Nanocircuito integrado: componentes feitos de nanotubos

Imagem feita por microscopia do circuito de barramento (em cima) e esquema dos transistores em nanotubos individuais (embaixo). [Imagem: Tian Pei et al. – 10.1021/nl5001604]

 

 

 

 

 

 

 

 

 

 

 

 

 

 

Nanoeletrônica definitiva

A eletrônica baseada nos nanotubos de carbono é muito promissora, e vem avançando aos poucos, com o primeiro circuito integrado (2011), o primeiro processador (2012) e, finalmente, o primeiro computador de nanotubos de carbono (2013).

Mas não se trata ainda da esperada “nanoeletrônica definitiva”, uma técnica que consiga tirar todo o proveito do potencial dos nanotubos de carbono individuais, e da consequente ultraminiaturização dos circuitos.

Um passo mais significativo nesse sentido mais purista foi dado agora por Tian Pei e seus colegas da Universidade de Pequim, na China. Eles conseguiram construir transístores de efeito de campo (FET) diretamente sobre nanotubos de carbono individuais.

Circuitos complexos

Tian Pei desenvolveu uma técnica modular para a construção dos seus FET-CNTs (Field Effect Transistor – Carbon NanoTubes) que permite construir circuitos integrados nanoeletrônicos autênticos.

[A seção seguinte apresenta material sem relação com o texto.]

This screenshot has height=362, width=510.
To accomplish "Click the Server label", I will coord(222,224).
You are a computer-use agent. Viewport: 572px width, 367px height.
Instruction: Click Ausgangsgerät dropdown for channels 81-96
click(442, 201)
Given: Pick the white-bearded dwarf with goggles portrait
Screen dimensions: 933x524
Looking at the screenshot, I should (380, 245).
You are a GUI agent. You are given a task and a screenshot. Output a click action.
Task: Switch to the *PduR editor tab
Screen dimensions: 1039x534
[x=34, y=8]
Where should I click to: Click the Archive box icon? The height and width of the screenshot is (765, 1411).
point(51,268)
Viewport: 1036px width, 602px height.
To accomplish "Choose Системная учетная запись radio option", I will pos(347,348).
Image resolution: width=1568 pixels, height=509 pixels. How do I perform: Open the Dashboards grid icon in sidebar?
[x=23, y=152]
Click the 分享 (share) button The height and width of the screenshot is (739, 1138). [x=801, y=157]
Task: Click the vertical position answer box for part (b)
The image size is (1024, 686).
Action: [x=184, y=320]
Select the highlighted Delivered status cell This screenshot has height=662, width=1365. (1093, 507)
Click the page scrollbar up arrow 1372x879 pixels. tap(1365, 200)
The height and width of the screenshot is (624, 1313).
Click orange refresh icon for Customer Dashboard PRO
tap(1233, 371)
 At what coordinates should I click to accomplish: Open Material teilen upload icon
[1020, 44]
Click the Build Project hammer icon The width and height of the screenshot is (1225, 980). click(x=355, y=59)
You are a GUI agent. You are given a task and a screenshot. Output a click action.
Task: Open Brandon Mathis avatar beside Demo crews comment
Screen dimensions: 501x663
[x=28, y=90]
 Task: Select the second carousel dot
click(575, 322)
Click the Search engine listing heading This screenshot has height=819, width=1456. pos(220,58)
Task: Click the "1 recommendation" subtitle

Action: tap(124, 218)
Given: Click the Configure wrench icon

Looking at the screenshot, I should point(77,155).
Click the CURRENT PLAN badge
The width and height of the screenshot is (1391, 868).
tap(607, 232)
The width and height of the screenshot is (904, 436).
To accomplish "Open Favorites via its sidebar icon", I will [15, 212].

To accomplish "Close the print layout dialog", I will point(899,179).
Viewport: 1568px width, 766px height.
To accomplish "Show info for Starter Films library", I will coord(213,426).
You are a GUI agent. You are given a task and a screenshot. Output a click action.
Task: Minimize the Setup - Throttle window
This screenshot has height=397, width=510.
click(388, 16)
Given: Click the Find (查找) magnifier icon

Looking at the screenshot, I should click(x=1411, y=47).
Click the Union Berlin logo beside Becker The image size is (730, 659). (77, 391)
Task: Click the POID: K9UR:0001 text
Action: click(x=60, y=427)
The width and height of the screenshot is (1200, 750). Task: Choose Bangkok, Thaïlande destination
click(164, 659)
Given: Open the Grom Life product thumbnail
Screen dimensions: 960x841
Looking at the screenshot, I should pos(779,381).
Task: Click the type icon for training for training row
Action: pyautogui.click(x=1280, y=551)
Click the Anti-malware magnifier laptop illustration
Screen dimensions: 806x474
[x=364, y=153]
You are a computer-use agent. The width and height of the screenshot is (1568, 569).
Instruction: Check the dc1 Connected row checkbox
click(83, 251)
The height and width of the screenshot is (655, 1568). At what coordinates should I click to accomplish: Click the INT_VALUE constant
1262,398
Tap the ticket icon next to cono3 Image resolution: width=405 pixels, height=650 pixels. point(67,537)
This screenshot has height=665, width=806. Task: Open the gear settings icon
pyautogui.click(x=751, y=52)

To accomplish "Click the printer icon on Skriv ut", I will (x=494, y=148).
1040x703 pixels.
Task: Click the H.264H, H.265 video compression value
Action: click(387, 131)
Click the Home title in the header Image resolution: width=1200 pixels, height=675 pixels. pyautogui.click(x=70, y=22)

O protótipo de demonstração é um sistema de barramento de 8 bits formado por 46 transistores em seis nanotubos de carbono – sistema de barramento é um circuito amplamente utilizado para a transferência de dados em computadores.

Segundo a equipe, este é o mais complicado circuito de nanotubos fabricado até hoje, e o processo de fabricação deverá permitir a construção de circuitos ainda mais complexos.

“Este trabalho estabelece uma técnica geral para a construção de circuitos integrados complexos usando os atuais nanotubos de carbono imperfeitos, que, ao contrário de silício, são unidimensionais e diferentes uns dos outros,” disse o professor Lian-Mao Peng.

Agora a equipe pretende fabricar circuitos integrados de nanotubos de carbono que superem os sistemas baseados em silício em termos de desempenho. Esses circuitos prometem ser mais rápidos, menores e consumirem menos energia.

Para isso, eles vão tirar proveito do fato de que seu sistema de barramento é um circuito modular que pode ser usado para construir circuitos mais complexos.